Once diagnosed the doppelganger will swear on their

life, the life of their mother, father, favourite aunt, children, the existence

of God, Allah whatever, that they did not make any

alteration. A quick trawl through any auditing or

security logs will reveal that whatever broke the system was done by the doppelgangers evil

twin who has gleaned knowledge of their username, password and where they keep

their stuff.

A really shifty doppelganger will try and blame you for the

alteration hence the need for that correspondence.

The consultant

Actually I’ve included the consultant for reasons of petty jealousy. They

tend to be better paid, better looking,

better with the opposite sex and (worst of all) younger than I am.

The consultant’s supreme gift is get the boss to listen to things that mere employees have been

saying for years as if it was a brand new insight. They will then charge

handsomely for advice that the boss has

been told a thousand times before and could have had for free.

I know of one consultant who took a several hundred-page

report that my colleagues and I had written, put a watermark on it and dropped

it into Acrobat Distiller and charged a huge sum for the result.
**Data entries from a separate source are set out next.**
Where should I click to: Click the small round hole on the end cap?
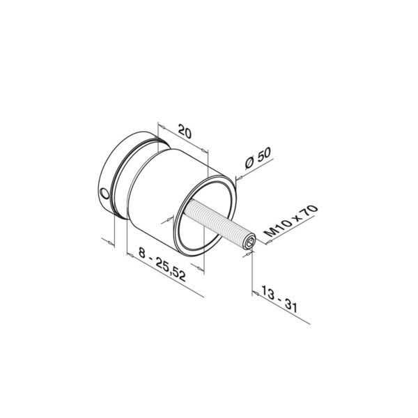[104, 192]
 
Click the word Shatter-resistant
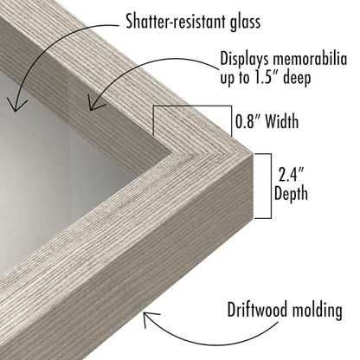pos(172,21)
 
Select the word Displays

Not bad for 10 minutes work, 8 of which were

waiting for his laptop to boot up.

It really is a quandary. On one hand your

message finally gets through and acted upon. On the other the

consultant has just taken the credit and been

paid the price of a BMW convertible for your work.

The brain-donor

Those stories about the CD drive being used as cup holders?  The person

who rang tech support because their PC would not work in a power cut?  The

person who asked if humans could catch computer virus's?  They are all

true!

In IT terms these people will respond to SPAM and copy you in on it,

open EXE attachments, write their password on post-it notes and stick it

in a prominent place.

Bereft of common sense the brain donor requires detailed instructions in

order to sit the right way on a toilet seat. 
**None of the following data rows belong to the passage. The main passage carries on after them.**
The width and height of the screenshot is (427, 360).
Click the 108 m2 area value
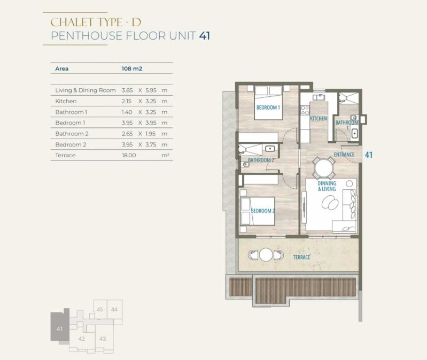pyautogui.click(x=132, y=68)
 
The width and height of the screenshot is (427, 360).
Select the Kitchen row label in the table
pyautogui.click(x=66, y=101)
I know of a bloke who tried to put oil in their car by pouring down the tube

that the dip-stick goes in.  This in a car with a bright yellow oil cap

with a picture of an oil can on it and the word OIL in big capital

letters.  I am dying to see him fill up the fuel tank.  Heaven only

knows which mechanical orifice he will assault in the process.

And finally... the visionary

"What the world needs is an inflatable dart board"

the visionary will declare with messianic fervour.  

Of course it appears like this in hindsight but at the time it

sounds so wonderfully plausible.   You will find yourself being swept along together with

a dewy eyed evangelist, a nodding black hole and a consultant who can smell the

chance of some serious money.

The only problem is that the vision is a little short on the actual detail and, as lead developer

on project "chocolate fireguard" it will fall to you to fill in the blanks.

Chances are you will find that, whilst brilliant as a

concept, the vision requires technologies that either don’t exist or are

prohibitively expensive.

Unfortunately, if you point this out you will be seen as

unimaginative, a stick in the mud and a block on the progress of the company.